Temple discovered that the Dogon drew sand designs to depict the spinning, whirling descent of a Nommo ‘ark,’ which he mistook for a spaceship. ‘The descriptions of the ark’s landing are incredibly detailed,’ he said.
The ark is claimed to have landed to the northeast of the Dogon area, which is where the Dogon claim to have originally originated from.
The sound of the ark landing is described by the Dogon.
They believe Nommo’s “speech” was hurled down in four directions as he descended, and it sounded like the echoing of four enormous stone blocks being struck with stones by youngsters in a very small cave near Lake Debo, according to unique rhythms. The Dogon are most likely trying to portray a tremendous vibrating sound.
It’s easy to imagine standing in the cave and covering one’s ears in response to the loudness. At close range, the ark’s descent must have sounded like a jet runway.’
The Dogon priests utilized other stories of the ark’s landing, such as how it landed on dry land and “displaced a mountain of dust generated by the whirlwind it caused.” The force of the hit roughened the ground, causing it to slip.’
PROOF OF CONCLUSION
The conclusions of Robert Temple, initially published in 1976 in his book The Sirius Mystery, are both provocative and well-researched.

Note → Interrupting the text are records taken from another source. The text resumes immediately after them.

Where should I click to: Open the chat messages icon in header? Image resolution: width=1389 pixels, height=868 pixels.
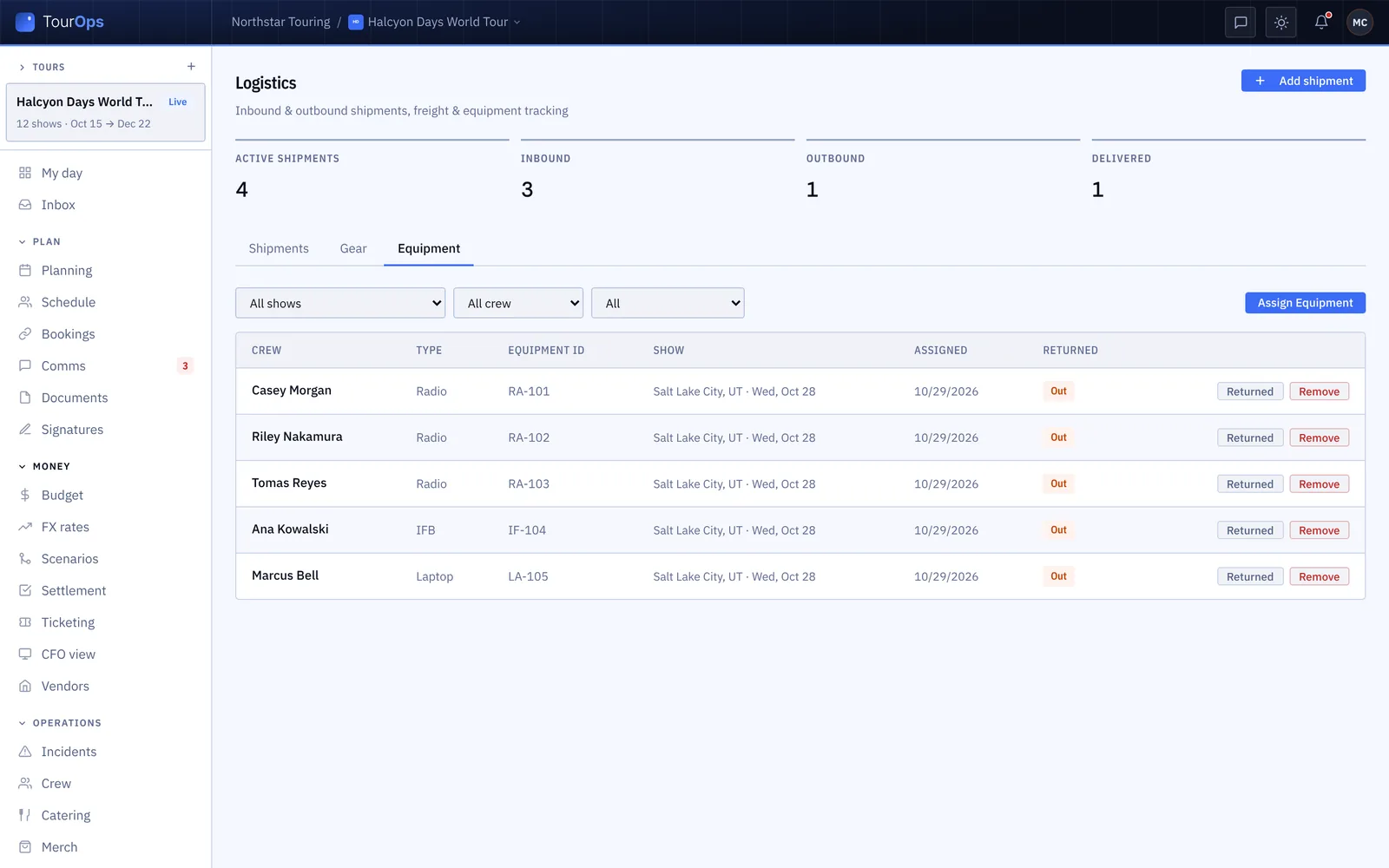click(x=1241, y=23)
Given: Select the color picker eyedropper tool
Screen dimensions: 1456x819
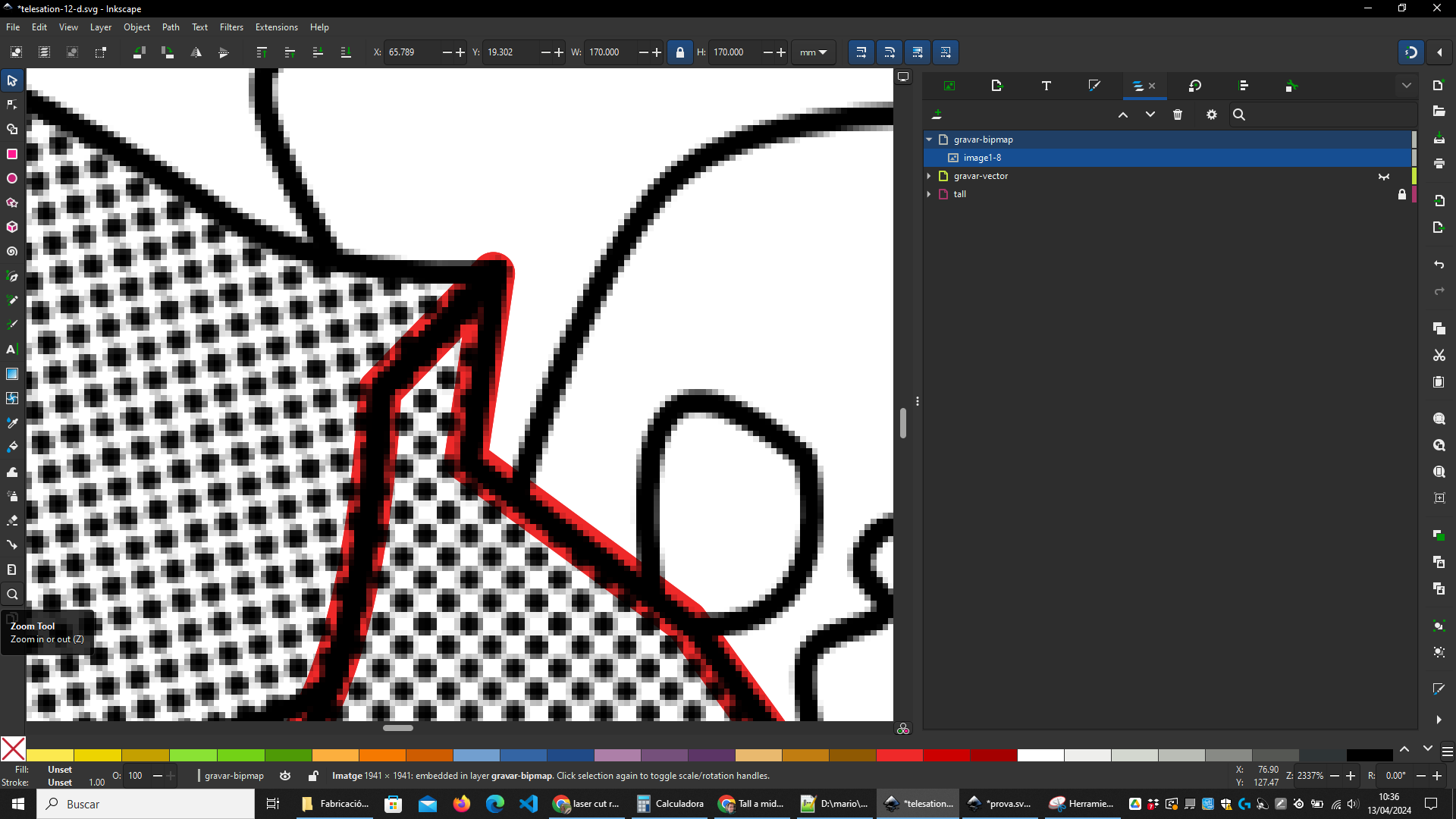Looking at the screenshot, I should (12, 422).
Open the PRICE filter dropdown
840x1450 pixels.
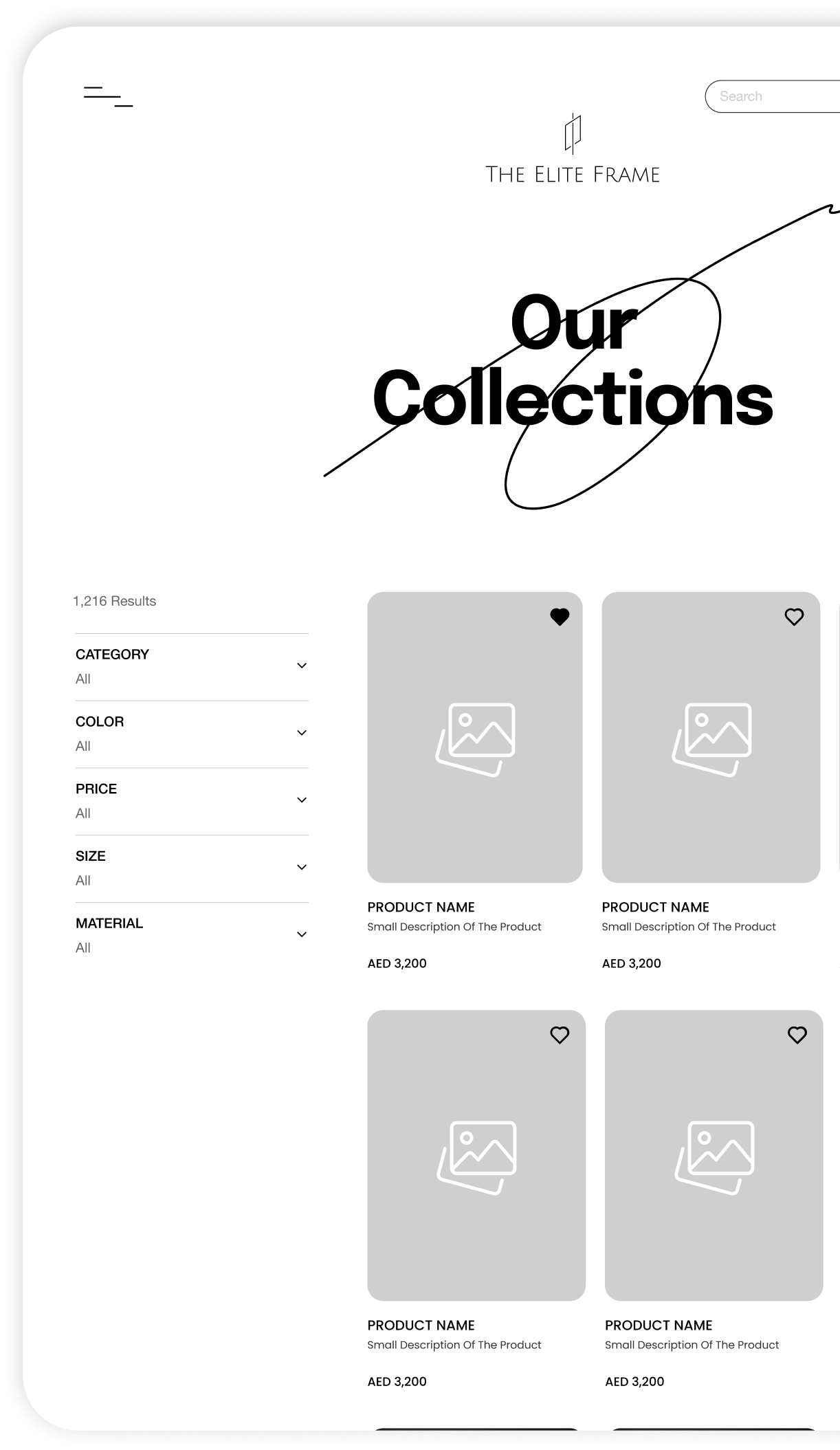coord(192,802)
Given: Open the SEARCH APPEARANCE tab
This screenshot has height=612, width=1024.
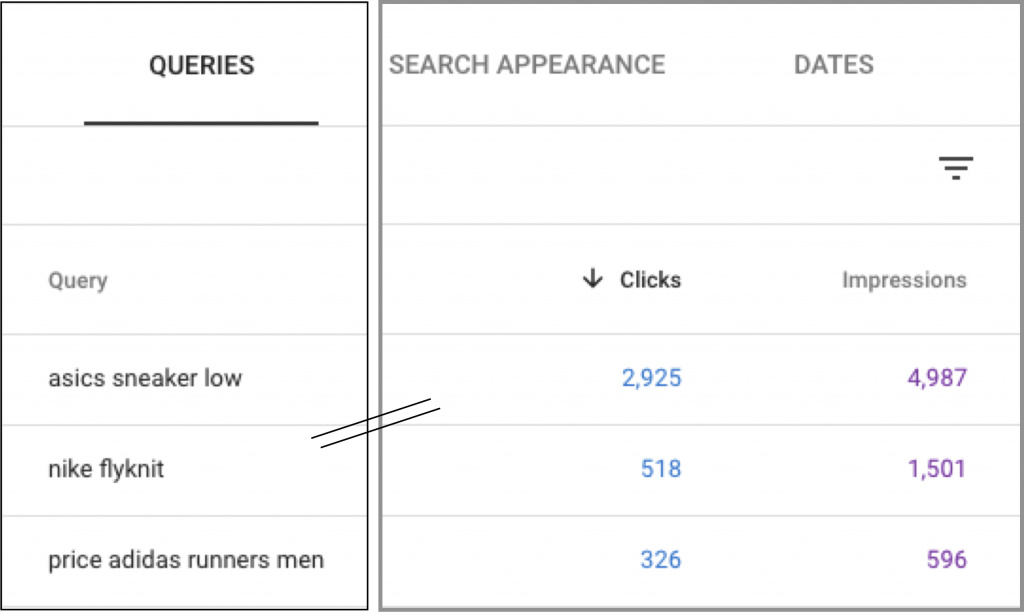Looking at the screenshot, I should 527,65.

As a result, his results have been used as ammunition by both those who believe in extraterrestrial visitations in Earth’s early history and others who consider the idea is bunkum (including the vast majority of scientists and historians).
For example, Erich von Daniken, whose best-selling books on the subject have recently been proved to be based, in large part, on erroneous information, has praised the Dogon beliefs, describing them as “conclusive proof… of ancient astronauts.”
A number of science writers, including the late Carl Sagan and Ian Ridpath, have come out against Temple, claiming that the argument is unproven and that Temple has read too much into Dogon mythology.
Years after becoming interested in the issue, Robert Temple found nothing to recant in his response to his publisher, who articulated his core doubt about the book as follows: ‘Mr. Temple, do you believe it?’ ‘Do you think it’s true?’ ‘Yes, I do,’ Temple replied. My personal investigation has persuaded me.
I was only doing some research at first. I had my doubts. I was hunting for hoaxes since I didn’t believe it could be true. But then I started to notice that there were more and more pieces that fit. And my response is, “Yes, I believe it.” The key question is whether the Dogon’s information could have been attained in any other way.